Selected passage:
━━━━
Initiation of Cardiopulmonary Bypass

Priming Solution

The optimal fluid for priming the cardiopulmonary bypass machine is not known. Most priming solutions in adults are blood-free, as the drop in hematocrit allows substantial decreases in temperature without adversely affecting blood viscosity. Albumin has the advantage of increasing colloid oncotic pressure while at the same time attenuating the platelet-lowering effects of CPB [Russell JA et al. J Cardiothorac Vasc Anesth 18: 429, 2004]

Vascular Cannulation

See Technical Aspects of Cardiopulmonary Bypass


Systemic heparinization prior to initiation of CPB is mandatory, even in emergency situations. To do otherwise is to risk a potentially fatal thrombotic event. In general, one should wait 3-5 minutes (after heparinization) before initiating CPB

Post-Cannulation Exam

The surgeon and perfusionist will attempt to identify a misplaced cannulae – when the surgeon asks the perfusionist to “test the line,” he/she is asking for a small bolus of priming solution via the aortic cannula – excessive line pressures indicate the potential for malposition (ex. dissection, migration into the subclavian), however, the anesthesiologist can assist in making this determination by examining the face for equal, bilateral coloring, palpating the carotids (gently), and measuring blood pressure bilaterally. Misplaced SVC cannulas may be identified by looking for venous engorgement of the head and neck, as well as increased SVC pressure. IVC cannula obstruction is almost impossible to identify but may be diagnosed by decreased filling pressures / venous return

Miscellaneous Preparation

Some authors recommend pulling the PA catheter back 3-5 cm prior to initiation of CPB, in order to avoid excessive distal migration. The TEE probe should be frozen (to prevent unnecessary heating of the esophagus). Additional paralytics and anesthetics may be indicated, as the priming solution contains neither, and thus has the potential to lower plasma concentrations of these important agents. The decrease in plasma protein concentrations and anesthetic requirements that accompanies CPB provides some margin of error in this regard, however there is tremendous variability in the response of various agents to CPB, so caution should be employed

Onset of Bypass

Transient hypotension (MAPs as low as 30 mm Hg) is common following initiation of CPB, and should not be treated unless prolonged. The predominant cause of hypotension following initiation of CPB is decreased SVR (secondary to reduced blood viscosity, dilution of endogenous catecholamines in priming solution, and differences in pO2, pH, and electrolyte concentrations between the priming solution and native blood).
━━━━
Given records:
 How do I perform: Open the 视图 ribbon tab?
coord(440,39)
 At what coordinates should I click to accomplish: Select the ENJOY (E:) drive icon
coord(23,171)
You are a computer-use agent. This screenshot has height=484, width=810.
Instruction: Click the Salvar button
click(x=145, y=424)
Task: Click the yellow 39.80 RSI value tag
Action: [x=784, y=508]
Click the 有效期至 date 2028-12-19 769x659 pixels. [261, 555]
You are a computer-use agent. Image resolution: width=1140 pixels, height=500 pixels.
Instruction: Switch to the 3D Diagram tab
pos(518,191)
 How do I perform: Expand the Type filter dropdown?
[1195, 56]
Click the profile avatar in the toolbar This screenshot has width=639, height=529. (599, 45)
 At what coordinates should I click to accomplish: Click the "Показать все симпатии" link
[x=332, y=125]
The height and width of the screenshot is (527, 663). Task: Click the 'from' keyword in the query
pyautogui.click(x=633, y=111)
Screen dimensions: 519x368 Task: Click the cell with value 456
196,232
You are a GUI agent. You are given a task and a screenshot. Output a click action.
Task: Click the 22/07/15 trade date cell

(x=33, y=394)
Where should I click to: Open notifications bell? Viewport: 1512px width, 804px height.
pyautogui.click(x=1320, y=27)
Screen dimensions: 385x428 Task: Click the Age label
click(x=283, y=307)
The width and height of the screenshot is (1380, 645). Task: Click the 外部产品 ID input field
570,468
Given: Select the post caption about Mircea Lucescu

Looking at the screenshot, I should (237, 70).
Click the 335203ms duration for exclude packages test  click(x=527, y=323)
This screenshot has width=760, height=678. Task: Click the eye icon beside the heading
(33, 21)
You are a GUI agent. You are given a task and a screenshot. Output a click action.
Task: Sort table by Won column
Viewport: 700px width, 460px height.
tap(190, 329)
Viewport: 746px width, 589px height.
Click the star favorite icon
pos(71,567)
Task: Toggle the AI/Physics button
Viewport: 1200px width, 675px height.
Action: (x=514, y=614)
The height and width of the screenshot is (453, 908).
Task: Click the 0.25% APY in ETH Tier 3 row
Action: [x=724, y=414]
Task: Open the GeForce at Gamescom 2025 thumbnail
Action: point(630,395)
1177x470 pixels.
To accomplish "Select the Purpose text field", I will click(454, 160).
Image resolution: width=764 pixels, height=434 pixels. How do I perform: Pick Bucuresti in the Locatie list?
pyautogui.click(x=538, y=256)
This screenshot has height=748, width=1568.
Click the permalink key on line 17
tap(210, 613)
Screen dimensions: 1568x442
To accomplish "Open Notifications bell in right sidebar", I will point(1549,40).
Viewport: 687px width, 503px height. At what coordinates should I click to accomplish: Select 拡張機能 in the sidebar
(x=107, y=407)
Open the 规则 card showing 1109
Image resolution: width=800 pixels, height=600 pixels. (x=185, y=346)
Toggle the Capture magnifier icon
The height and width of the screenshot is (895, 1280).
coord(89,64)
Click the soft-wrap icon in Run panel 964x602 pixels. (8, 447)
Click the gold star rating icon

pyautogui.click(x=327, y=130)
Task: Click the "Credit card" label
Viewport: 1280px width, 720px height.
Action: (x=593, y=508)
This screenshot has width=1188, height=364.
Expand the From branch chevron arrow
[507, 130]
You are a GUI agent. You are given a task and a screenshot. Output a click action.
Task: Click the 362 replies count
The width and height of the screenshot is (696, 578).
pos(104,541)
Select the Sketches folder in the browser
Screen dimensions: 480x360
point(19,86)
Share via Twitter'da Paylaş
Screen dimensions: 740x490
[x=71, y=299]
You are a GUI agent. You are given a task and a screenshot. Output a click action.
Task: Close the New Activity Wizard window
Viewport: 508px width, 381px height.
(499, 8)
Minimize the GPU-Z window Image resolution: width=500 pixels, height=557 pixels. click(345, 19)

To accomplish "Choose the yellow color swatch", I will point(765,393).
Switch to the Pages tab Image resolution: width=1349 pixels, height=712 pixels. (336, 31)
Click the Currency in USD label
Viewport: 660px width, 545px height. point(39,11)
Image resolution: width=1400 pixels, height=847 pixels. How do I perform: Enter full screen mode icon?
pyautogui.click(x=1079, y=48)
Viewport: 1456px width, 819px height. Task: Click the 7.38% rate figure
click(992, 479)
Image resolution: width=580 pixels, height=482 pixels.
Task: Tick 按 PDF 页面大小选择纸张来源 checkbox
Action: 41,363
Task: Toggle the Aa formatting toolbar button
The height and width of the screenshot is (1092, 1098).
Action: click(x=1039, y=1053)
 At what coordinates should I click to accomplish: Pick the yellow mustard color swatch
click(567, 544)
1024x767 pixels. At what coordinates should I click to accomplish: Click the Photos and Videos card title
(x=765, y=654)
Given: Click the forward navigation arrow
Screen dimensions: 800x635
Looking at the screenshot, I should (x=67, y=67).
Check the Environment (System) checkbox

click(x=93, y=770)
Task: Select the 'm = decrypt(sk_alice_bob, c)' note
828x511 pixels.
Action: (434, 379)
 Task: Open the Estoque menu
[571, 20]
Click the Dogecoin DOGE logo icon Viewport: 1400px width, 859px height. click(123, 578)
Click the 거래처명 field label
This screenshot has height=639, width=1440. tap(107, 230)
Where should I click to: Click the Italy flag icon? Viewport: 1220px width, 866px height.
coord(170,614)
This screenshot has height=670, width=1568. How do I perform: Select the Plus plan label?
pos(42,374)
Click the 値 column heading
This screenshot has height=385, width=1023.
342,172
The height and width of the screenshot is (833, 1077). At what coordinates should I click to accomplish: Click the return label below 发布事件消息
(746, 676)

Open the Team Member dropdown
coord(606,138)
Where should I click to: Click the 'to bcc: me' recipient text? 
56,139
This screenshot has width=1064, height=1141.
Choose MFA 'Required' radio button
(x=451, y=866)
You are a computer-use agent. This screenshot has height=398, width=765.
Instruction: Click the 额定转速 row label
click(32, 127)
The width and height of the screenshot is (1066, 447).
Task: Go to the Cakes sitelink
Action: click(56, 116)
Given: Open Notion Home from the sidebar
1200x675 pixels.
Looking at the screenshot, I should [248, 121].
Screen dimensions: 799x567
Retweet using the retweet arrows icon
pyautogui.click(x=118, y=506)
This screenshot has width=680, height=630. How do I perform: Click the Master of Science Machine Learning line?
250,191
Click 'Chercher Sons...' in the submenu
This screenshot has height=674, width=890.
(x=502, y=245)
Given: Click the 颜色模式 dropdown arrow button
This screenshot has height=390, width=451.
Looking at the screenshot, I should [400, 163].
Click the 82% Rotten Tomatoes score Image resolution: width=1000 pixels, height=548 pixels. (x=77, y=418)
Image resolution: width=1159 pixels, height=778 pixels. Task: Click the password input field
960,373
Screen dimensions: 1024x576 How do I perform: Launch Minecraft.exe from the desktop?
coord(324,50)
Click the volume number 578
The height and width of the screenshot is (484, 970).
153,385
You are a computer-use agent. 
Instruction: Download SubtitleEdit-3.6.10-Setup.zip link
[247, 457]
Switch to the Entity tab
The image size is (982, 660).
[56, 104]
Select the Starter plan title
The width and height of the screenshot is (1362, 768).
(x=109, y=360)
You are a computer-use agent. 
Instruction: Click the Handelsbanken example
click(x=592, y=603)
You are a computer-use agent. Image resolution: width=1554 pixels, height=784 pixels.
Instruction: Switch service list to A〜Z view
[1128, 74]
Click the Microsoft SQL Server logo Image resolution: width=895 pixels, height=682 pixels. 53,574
━━━━
Assignment 1:
In the text on initiating cardiopulmonary bypass, how long should one generally wait after heparinization before starting CPB?
Assignment 2:
Duplicate the part of the text on initiating cardiopulmonary bypass that opens with the words containing "Onset of Bypass" and closes with "and native blood).".

Answer space 1:
3-5 minutes

Answer space 2:
Onset of Bypass

Transient hypotension (MAPs as low as 30 mm Hg) is common following initiation of CPB, and should not be treated unless prolonged. The predominant cause of hypotension following initiation of CPB is decreased SVR (secondary to reduced blood viscosity, dilution of endogenous catecholamines in priming solution, and differences in pO2, pH, and electrolyte concentrations between the priming solution and native blood).